Uecker set for 50th year at mic: 'I'm happy'

June 24th, 2020

MILWAUKEE -- This is not the way Bob Uecker drew up his 50th season calling games for his hometown team.

But if Major League Baseball succeeds in resuming play in late July, Uecker intends to be at Miller Park for the Brewers’ first home game, calling the live action on radio, as he has been doing since 1971.

“I’m going to do it from Miller Park,” said Uecker, 86. “I’ll do it in the booth with Jeff [Levering], and then road games, Jeff and Lane Grindle will do that. I’m going to be there and get tested just like everyone else. I wanted to go back to work. I’m glad to be going back to work.”

Uecker is at increased risk for COVID-19 because of his age and health history, including surgery in 1991 for an aortal aneurysm in his abdomen and multiple surgeries in 2010 for pancreatic cancer, a leaky heart valve and later for an infection. By his count, Uecker has had 11 major surgeries.

Uecker said he made the decision to return to the booth this season after extensive conversations with Brewers principal owner Mark Attanasio and other club officials, including medical officials. He knows that it will be challenging to produce the proper emotion in a mostly empty ballpark, and he anticipates missing dearly the interaction with players. Like others in the press box, Uecker is likely to come and go from a separate entrance.

“I’m on the shortstop side of second base right now. I’m coming down the home stretch,” Uecker said. “And I still want to work. I still feel like working, and I don’t think that will change until I make the call that I think enough is enough and move on. We all know down the road is the bottom of the ninth, man. No matter what we do, no matter how we try to take care of ourselves, sooner or later, the time comes.

“But for me, right now, I’m feeling good. I’m happy. I’m glad I’m going back to work. I’ll know when to stop. I’m not going to embarrass myself or embarrass the team. I would never do that. When I don’t feel I’m capable of working anymore, whether it’s 50 years or 51 years or 52 years, I don’t know, but I’ll be the first one to know.”

Was it a difficult decision to go to work during the pandemic?

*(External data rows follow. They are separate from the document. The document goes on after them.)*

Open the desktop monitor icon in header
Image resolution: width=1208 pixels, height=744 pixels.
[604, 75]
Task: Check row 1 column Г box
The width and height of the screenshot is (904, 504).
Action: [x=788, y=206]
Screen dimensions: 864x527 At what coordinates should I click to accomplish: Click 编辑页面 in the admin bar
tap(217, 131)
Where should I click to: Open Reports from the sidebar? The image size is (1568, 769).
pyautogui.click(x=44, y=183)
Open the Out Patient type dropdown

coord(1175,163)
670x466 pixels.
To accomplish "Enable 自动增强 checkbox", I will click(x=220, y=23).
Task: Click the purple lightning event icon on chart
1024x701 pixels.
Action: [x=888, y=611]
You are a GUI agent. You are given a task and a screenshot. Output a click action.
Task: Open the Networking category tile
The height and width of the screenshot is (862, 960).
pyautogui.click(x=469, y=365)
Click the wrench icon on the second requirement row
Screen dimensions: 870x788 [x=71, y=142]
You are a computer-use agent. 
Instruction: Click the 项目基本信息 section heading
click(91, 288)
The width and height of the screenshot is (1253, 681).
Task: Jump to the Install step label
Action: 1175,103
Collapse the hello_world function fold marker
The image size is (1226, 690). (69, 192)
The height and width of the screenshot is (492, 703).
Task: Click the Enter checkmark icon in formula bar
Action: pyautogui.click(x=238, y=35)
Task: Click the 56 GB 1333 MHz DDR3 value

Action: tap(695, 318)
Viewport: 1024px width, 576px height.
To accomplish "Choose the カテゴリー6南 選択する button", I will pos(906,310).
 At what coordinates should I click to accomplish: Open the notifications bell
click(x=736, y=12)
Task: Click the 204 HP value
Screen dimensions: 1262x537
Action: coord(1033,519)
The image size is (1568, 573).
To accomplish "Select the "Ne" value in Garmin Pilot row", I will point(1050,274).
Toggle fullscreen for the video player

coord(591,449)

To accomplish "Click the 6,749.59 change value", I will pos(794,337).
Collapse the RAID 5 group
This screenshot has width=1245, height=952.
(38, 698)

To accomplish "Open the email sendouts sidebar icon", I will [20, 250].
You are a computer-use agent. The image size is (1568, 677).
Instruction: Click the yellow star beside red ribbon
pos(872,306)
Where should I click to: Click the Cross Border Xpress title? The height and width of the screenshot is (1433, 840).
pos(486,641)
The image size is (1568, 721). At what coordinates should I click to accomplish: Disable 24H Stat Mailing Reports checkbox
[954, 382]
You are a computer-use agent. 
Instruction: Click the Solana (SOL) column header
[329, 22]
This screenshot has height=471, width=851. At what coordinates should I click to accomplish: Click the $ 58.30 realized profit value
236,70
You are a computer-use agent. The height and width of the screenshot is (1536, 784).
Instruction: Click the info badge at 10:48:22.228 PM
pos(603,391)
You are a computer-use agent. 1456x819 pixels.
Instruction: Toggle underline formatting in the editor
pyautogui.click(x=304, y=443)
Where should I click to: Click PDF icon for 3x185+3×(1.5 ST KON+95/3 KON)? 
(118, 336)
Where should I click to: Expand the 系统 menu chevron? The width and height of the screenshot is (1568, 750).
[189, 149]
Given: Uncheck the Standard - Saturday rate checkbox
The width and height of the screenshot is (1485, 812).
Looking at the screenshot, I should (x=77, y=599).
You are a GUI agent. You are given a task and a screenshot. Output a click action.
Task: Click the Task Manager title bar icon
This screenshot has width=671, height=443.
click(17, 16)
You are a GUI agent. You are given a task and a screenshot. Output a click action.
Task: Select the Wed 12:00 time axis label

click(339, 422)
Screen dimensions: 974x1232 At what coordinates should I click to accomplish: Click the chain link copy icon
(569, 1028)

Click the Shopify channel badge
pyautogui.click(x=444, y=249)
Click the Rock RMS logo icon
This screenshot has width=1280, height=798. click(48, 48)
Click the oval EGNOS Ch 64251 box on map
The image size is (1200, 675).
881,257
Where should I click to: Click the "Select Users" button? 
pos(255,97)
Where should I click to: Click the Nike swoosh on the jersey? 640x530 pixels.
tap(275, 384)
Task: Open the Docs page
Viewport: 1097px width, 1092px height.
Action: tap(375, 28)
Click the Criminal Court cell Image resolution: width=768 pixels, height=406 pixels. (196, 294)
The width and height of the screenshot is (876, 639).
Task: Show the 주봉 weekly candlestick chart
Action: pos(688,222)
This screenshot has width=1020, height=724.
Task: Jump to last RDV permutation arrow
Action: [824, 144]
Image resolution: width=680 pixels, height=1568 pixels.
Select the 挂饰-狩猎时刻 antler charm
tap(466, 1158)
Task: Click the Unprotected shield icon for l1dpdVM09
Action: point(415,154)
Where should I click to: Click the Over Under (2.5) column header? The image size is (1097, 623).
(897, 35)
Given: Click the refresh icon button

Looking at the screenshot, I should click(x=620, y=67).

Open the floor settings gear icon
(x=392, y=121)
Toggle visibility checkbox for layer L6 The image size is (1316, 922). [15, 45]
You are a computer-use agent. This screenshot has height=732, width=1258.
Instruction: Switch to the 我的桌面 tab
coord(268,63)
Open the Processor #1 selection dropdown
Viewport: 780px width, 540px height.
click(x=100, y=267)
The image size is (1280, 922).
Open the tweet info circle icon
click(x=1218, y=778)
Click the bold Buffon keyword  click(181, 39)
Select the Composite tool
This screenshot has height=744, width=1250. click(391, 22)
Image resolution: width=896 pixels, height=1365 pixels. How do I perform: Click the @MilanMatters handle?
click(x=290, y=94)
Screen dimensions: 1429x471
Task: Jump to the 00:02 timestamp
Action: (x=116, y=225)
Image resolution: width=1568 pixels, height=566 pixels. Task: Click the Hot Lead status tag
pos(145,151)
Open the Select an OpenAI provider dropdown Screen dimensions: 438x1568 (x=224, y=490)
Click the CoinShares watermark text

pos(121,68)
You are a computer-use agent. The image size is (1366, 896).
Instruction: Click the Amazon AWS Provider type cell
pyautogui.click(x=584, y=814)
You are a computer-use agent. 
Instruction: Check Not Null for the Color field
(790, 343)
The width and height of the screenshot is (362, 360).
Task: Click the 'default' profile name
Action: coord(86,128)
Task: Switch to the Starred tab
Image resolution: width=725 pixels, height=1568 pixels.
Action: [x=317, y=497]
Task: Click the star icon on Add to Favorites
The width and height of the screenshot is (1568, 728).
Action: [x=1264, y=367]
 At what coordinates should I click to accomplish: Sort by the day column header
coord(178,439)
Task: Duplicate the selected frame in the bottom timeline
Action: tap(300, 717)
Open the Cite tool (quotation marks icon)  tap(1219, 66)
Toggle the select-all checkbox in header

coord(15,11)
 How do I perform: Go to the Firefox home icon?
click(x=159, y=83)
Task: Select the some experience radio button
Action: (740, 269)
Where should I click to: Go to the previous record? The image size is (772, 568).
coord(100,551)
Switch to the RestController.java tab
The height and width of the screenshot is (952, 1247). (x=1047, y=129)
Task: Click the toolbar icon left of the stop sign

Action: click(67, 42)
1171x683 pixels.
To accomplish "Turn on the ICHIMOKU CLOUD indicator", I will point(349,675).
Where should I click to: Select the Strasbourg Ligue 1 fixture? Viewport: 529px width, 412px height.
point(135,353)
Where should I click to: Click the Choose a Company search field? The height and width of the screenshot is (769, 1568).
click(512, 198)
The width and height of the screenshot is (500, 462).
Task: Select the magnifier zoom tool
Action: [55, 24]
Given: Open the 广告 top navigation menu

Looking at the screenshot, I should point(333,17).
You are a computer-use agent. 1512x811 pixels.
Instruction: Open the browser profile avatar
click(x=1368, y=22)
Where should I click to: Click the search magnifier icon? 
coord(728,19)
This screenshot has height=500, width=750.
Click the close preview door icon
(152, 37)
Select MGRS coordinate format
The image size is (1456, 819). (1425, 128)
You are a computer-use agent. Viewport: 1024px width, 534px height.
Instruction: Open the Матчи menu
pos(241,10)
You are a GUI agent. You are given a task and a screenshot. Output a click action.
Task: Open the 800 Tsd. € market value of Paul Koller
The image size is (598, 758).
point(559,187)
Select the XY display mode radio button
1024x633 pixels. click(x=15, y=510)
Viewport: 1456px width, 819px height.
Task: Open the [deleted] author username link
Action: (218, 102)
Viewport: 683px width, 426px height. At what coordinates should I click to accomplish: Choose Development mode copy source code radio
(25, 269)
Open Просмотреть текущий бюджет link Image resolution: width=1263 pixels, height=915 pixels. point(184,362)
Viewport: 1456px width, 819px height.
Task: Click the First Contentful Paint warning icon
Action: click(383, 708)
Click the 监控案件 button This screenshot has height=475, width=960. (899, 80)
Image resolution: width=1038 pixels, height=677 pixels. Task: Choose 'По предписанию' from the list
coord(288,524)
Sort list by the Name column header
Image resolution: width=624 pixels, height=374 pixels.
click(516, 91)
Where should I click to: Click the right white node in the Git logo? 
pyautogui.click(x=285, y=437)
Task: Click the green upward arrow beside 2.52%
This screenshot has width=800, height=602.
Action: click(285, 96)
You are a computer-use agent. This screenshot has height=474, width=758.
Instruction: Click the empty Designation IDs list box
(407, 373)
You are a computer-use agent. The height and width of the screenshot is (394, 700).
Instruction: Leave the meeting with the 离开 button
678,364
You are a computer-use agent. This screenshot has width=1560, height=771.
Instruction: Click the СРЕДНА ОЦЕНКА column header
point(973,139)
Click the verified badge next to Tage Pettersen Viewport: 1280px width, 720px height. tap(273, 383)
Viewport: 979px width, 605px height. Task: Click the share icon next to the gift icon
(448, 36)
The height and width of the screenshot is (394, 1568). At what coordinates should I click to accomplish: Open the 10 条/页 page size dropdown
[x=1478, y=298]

“No, it wasn’t,” Uecker said. “I thought about that, and so did the ballclub. I talked with Mark about it, who is looking out for me. … I know I am one of the older people out there at the ballpark, but I didn’t want to do anything from my house. … At least you can feed off the ballpark. There are things to talk about.”

Uecker has plenty to talk about. This is his 65th season in pro baseball, beginning with the day he signed with his hometown Milwaukee Braves in 1956. He signed for $3,000 -- “That bothered my dad at the time because he didn’t have that kind of dough. But he eventually scraped it up,” Uecker has joked ever since -- and spent six seasons in the Majors from 1962-67. In retirement, Uecker dabbled in TV with the Braves and gained fame after tickling the funny bone of legendary comedian Don Rickles. That led to an introduction to Johnny Carson and more than 100 appearances on “The Tonight Show” beginning in 1970.

In 1971, Uecker began the baseball season as a scout for Brewers founder Bud Selig, who -- Uecker and Selig both swear this is true -- sent Uecker up to the radio booth after receiving scouting reports smeared with mashed potatoes and gravy. On radio, Uecker told stories alongside Merle Harmon and Tom Collins and eventually called play-by-play in the fifth inning. One day at Yankee Stadium, Harmon and Collins abruptly stood and left the booth, urging Uecker to call the game on his own. After pleading with them to stay, Uecker turned to the engineer and asked what he should do.

“I don’t know,” came the answer, “but you’d better start talking. There’s one out.”

So Uecker started talking. It began a play-by-play career that took him to Cooperstown as the 2003 recipient of the Ford C. Frick Award for broadcasting.

How beloved is he at the ballpark? The Brewers’ recent postseason teams have voted him a playoff share, which is not typical for a broadcaster. Uecker donated the money to some of his favorite charities.

Now he’s eager for the game to return. When the temperature got too hot in Phoenix in April, Uecker came home to Milwaukee, where his yard, he said, is looking better than ever. He’s been out fishing on Lake Michigan a handful of times but has mostly stayed home with his wife, Judy.

He joked that his neighbors are sick of seeing him.

“I’m glad we’re going back to do some sort of a season,” Uecker said. “It’s not what I was hoping for. We did 12 games in Spring Training, the ones I worked, and everything was looking good until then. But it happened, and there’s nothing we can do about it, nothing I can do about it.

“I’m doing what everybody else is doing, and that’s stay locked down, shut down and wear a mask if I do need one. I went in the store a couple of weeks ago with a catcher’s mask, and they told me it was the wrong one. It helps when you get punched in the face, but that’s about it.”

That happens to him a lot at the grocery store, does it?

“Yeah,” Uecker said. “A lot of people are still living that saw me play.”